* Records *

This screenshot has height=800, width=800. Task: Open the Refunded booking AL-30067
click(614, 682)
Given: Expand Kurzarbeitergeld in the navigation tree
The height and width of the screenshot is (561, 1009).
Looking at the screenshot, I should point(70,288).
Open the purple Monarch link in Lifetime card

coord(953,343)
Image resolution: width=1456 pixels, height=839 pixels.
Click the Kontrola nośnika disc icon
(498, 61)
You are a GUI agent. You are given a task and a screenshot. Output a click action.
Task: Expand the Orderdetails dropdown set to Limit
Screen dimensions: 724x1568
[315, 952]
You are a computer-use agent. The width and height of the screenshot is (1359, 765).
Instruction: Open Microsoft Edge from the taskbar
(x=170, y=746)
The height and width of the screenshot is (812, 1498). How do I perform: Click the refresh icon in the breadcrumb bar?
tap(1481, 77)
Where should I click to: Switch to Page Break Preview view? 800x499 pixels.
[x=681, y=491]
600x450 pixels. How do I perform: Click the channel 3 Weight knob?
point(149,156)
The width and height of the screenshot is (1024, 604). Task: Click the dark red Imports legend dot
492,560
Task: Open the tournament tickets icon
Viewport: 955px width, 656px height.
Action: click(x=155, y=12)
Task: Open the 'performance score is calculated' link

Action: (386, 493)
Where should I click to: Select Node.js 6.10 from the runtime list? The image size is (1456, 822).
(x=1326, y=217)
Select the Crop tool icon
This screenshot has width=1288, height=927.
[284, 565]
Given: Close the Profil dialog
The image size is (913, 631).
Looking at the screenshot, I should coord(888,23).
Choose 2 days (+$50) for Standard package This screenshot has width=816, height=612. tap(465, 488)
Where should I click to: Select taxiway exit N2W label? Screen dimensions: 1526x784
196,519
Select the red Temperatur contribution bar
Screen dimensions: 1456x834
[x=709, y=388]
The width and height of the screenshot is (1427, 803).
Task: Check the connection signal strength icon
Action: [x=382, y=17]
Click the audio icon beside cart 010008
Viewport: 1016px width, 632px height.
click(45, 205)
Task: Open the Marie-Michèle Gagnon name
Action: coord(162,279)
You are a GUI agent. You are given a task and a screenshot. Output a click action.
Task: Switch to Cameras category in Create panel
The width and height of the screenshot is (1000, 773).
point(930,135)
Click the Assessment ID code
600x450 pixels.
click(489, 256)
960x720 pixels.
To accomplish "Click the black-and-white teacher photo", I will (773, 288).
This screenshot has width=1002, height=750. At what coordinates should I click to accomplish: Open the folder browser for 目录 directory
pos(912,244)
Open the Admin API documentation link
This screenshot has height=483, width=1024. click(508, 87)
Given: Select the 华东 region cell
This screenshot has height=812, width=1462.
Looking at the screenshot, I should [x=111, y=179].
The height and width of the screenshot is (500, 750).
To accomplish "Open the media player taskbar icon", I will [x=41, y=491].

* Work task *
Within the listing above, extract exactly the lines from the line with "Select the Crop tool icon" to the line with "Choose 2 days", the two named lines included, and no others.

* Expected output *
Select the Crop tool icon
This screenshot has width=1288, height=927.
[284, 565]
Given: Close the Profil dialog
The image size is (913, 631).
Looking at the screenshot, I should coord(888,23).
Choose 2 days (+$50) for Standard package This screenshot has width=816, height=612. tap(465, 488)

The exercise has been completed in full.